Out of the vast variety that will graduate amongst this showcase is the designer Andrew Bell, whose futuristic women’s tailoring collapses the traditional hierarchies that divide the materiality of luxury and lo-fi. Bell is a designer that observes the collapsing and reshuffling of fashion frameworks in a global context. This approach filters through his work: “I am constantly on a quest to find the beauty in the banal, the extraordinarily constructed in the mundane.”
Paradox and contradiction characterise all of his clothes: side-on perspectives are reflected in the cutting of his outerwear pieces from side profile, and the removal of all of the traditional layers of canvas, pad-stitching and interlining. “The common connective that runs through my work is the absence of the thread and the needle, in the construction of the pieces. Using sonic welding technology, I have aimed to engineer a future tailoring aesthetic,” he explains his techniques. In place of the stitch, Bell’s work is sealed with clean non-fray lines and graphic zig-zag edges. These serrated edges unravel on belts and scarfs, both fluid and graphic at once.
“I have aimed to adopt a hallmark of disposability, with the zig zag edge inducing reference to a Snickers bar wrapper, re-contextualising it as something beautiful, desirable and lasting,” Bell says. Prior to securing the prestigious scholarship to the RCA from Irish retail leader Kildare Village (and following in the footsteps of previous winner Michael Stewart whose sculptural jersey silhouettes glided across the MA programme in 2017), Bell worked in fast fashion where he felt inhibited by the constraints of an industry in overdrive. Winning the scholarship allowed him to critically evaluate the systems that bind the industry at present and to project a body of work innovative in its response.
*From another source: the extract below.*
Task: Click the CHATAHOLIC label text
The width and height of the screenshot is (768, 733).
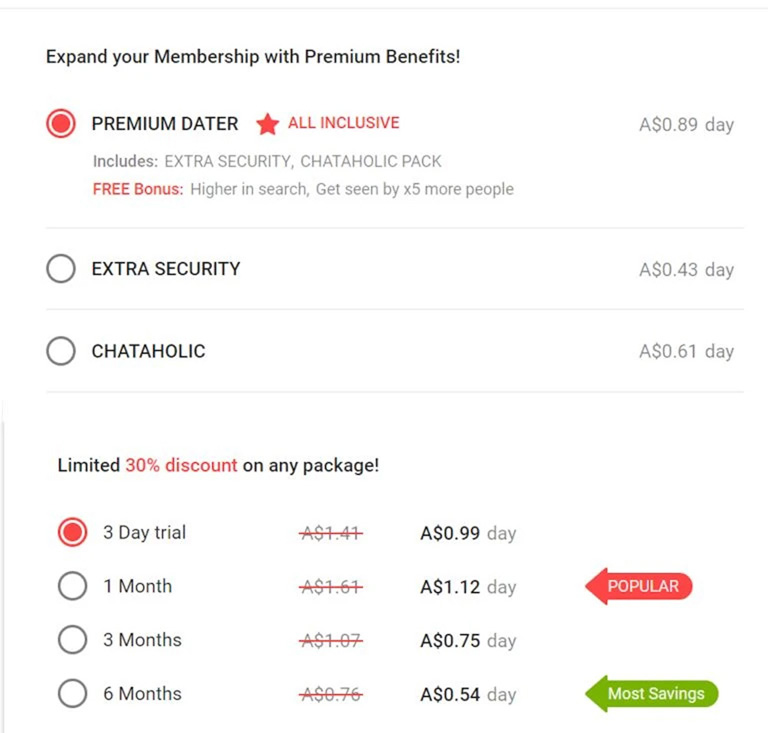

Through this lens Andrew Bell began the MA with perforated clothing, cut from non-woven materials that he presented in towel dispensers, ready to be torn off and consumed. But these satirical snapshots quickly lost their lustre: “satire and cynicism is only ever funny in the moment, you can’t exactly stare at an Andy Warhol canvas for hours. I set out to capture something more subtle, that balanced between beauty and engineering, emotion and desire: something that could last”. In harmony with his juxtaposed aesthetic Bell explored the concept of luxury in an age of material excess: “within this saturated context of online shopping and expanding consumption I saw the traditional framework of luxury as stretched to the limited, and potentially at breaking point. My collection as such offers a snapshot of these micro and macro considerations; zooming in on innovative construction techniques and equally zooming out and evaluating the current fashion landscape.”
Looking at the beauty of the hoover bag and how it folds from 2-D to 3-D, but also exploring its symbolism of throwaway culture (used, filled, thrown away), Bell fused the constructionism of the hoover bag’s foldable qualities with the highly advanced design work that has gone into its construction. Subsequently, his outerwear coats fold flat, to a mere 1.5 cm thickness that slides from pivoting boxes, that mirror the proportion of silk scarf packaging. The vacuum cleaner bag isn’t the only point of reference here – the hoover flex takes a role as a Brutalist concrete rail to showcase the collection on in the showroom, a closer look at its design and pattern reminding you of the forward-thinking attitude of Issey Miyake’s Pleats Please.
For his graduate collection, Bell has collaborated with two of his fellow RCA students – collaboration always a key focus for any creative wishing to launch themselves into the fashion sphere – from the fabric co-created with Ciaran Moore, inspired by rusty non-slip grills and lining on envelopes, to the shoes with recent graduate Tabitha Ringwood. “The shoes are all made by hand using reclaimed leather: shoes that diametrically drives a wedge between high and low aesthetics,” Bell says. Their joint agreement on the beauty of the door stop’s form and function saw them cast their own door stop heel for their bespoke boots and mules.
It will be fascinating to see what’s next for Andrew Bell, him being the newest disruptive creator to enter the landscape of emerging design. Fashion needs people to constantly probe, rather than comment: His clinically-deep explorations about the future of luxury has resulted in designs of elegance, superior construction, and explorative depth.